Hahaha, sighhhh...I texted him to no response. It's a shame, really...I would gladly exchange my body for pizza rills.
Just tried calling my phone on my phone because i thought i lost my phone.
Reach down the front of your pants and feel around for a while. When you find your balls, leave the library and meet me at the bar.
i just found out that washing ur bong in the dishwasher works. its been a productive day
She asked me to facebook all the girls I'd hooked up with. She started crying when I started my search with A.
Is there a word for someone who only has sex with NFL prospects?
Yeah like 200 white people came and they are playing that one Biggie Smalls song everyone knows.
Why the hell did you invite him? He's gonna bring two more inches of dick and zero fun.
I'll ask around, all of my friends have girlfriends now for the most part though so they're all dead inside
In the store looking for it now. They put the theatre/script section right next to the gay erotica section. Rude. Practical, but rude.

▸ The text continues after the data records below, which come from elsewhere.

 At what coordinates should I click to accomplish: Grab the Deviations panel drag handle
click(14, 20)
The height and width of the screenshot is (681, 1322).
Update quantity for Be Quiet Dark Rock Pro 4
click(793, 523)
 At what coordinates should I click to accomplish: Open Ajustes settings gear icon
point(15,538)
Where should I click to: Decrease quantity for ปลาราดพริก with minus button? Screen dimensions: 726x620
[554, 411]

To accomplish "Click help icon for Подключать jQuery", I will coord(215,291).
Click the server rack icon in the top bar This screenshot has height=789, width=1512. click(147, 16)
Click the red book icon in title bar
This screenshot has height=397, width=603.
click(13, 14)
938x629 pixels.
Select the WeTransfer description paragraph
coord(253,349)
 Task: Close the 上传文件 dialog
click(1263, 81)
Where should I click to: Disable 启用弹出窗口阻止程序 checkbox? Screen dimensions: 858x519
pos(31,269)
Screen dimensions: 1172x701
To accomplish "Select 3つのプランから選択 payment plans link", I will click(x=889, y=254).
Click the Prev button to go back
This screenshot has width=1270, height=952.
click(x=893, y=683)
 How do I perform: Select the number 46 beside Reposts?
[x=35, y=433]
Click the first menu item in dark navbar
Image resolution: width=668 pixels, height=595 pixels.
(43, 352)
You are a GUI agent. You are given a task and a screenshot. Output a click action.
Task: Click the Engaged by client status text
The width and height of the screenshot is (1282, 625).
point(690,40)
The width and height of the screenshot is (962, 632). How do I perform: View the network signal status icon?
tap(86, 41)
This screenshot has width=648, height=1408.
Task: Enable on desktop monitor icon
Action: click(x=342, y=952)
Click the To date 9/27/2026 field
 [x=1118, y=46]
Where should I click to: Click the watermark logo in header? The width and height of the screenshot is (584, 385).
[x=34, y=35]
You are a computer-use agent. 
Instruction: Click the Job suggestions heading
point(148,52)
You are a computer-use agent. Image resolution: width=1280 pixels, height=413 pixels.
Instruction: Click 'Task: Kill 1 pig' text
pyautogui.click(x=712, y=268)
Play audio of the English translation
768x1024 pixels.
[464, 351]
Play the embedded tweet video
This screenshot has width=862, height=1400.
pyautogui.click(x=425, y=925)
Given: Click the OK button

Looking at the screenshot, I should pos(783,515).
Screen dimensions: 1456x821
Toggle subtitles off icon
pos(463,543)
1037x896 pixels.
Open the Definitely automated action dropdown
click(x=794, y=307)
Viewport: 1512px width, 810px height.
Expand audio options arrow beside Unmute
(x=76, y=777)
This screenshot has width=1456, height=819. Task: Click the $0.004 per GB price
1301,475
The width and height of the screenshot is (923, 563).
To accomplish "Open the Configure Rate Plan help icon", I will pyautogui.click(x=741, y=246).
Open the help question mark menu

We had sex with a sexual harassment video playing in the background before his gf got there. I've hit a new low
I'm not gonna ask the guy I've fucked like 3 times if he is insecure about his eyebrows.
I'M TOO HORNY FOR GRAMMAR!!!
RUDE you're the one missing half a nipple...
IT HEALED AND GREW BACK TO BE A FULL HEALTHY NIPPLE OKAY
all I want for my birthday is booze and sex toys. don't bother calling if neither of those are included.